Copy, word for word, the lines of the entries below between the one with "Screen dimensions: 423x299" and the one with "Click the back", inclusive, and leave out everything else.

THE INPUT
----------

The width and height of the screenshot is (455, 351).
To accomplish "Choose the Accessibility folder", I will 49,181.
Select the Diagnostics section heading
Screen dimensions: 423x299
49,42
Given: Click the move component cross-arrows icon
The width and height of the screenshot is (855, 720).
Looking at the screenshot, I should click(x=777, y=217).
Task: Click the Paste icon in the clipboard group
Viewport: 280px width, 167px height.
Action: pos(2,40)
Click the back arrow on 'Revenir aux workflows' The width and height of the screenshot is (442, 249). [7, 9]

----------

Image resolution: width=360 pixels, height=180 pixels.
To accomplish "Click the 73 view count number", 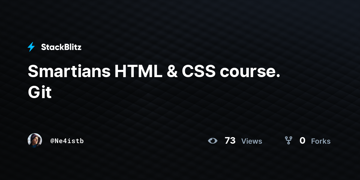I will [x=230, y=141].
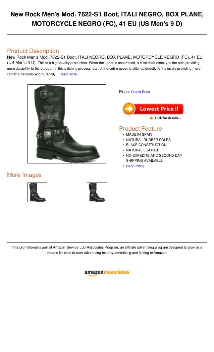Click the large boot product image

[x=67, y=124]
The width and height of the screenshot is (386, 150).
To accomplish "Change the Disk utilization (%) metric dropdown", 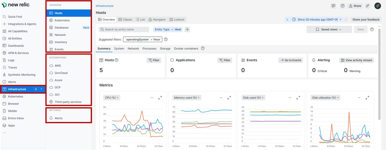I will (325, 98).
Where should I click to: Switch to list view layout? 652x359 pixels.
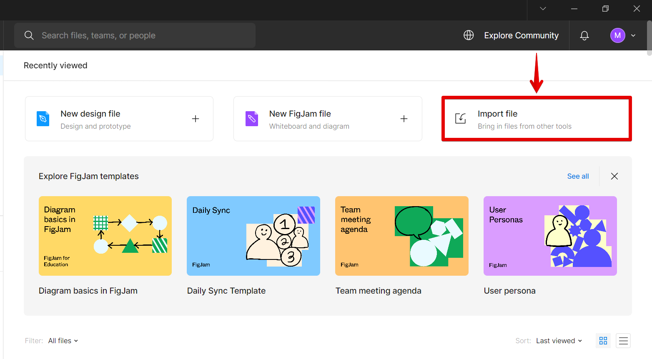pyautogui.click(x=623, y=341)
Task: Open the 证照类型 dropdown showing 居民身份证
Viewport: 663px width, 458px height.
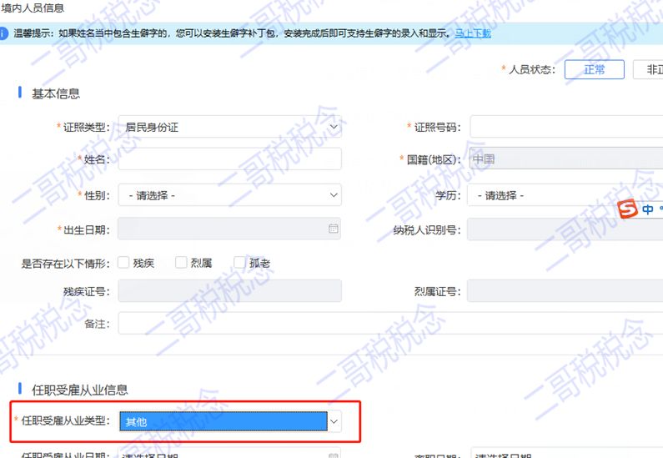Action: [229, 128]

----------

TASK SOLUTION
Screen dimensions: 423x299
49,42
Given: Click the move component cross-arrows icon
The width and height of the screenshot is (855, 720).
Looking at the screenshot, I should click(x=777, y=217).
Task: Click the Paste icon in the clipboard group
Viewport: 280px width, 167px height.
Action: pos(2,40)
Click the back arrow on 'Revenir aux workflows' The width and height of the screenshot is (442, 249). [7, 9]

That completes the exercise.